• **Aim of the task**:
Only the lines below starting at the one that contains "Click the word TOP in the title" and ending at the one that contains "Task: Select the 03-01 date label" are to be reproduced, exactly and with both ends kept.

Dataset records

══════════

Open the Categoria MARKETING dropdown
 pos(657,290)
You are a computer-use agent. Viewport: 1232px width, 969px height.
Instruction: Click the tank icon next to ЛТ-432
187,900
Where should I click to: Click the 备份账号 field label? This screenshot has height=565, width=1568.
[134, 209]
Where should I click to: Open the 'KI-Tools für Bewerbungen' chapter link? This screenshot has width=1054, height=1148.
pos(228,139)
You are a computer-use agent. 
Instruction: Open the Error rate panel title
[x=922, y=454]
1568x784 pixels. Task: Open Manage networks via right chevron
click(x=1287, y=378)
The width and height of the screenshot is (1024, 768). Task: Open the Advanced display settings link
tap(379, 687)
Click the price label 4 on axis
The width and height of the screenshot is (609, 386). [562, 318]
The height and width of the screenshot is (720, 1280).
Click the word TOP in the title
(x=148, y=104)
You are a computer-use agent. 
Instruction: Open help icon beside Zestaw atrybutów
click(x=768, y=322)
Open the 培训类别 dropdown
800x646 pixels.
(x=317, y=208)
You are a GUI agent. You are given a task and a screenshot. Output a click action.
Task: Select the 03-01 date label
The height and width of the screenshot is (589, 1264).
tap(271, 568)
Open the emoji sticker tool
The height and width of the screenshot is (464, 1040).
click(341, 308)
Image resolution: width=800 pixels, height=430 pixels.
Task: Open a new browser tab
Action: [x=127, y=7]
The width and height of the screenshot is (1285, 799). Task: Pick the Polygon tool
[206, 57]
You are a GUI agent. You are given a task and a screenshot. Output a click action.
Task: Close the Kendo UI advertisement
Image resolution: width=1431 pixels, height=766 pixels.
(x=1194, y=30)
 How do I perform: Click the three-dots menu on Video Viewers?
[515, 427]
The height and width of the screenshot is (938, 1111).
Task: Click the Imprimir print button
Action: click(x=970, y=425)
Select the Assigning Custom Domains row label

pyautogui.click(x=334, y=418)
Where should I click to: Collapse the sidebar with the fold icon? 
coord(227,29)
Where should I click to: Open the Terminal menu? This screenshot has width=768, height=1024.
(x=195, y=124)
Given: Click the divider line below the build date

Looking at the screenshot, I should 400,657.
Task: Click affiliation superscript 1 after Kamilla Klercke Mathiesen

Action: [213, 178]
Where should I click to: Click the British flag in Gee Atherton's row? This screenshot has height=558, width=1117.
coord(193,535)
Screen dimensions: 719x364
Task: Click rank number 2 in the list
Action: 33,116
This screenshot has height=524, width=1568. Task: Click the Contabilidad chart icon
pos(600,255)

══════════

• **Output below**:
Click the word TOP in the title
(x=148, y=104)
You are a computer-use agent. 
Instruction: Open help icon beside Zestaw atrybutów
click(x=768, y=322)
Open the 培训类别 dropdown
800x646 pixels.
(x=317, y=208)
You are a GUI agent. You are given a task and a screenshot. Output a click action.
Task: Select the 03-01 date label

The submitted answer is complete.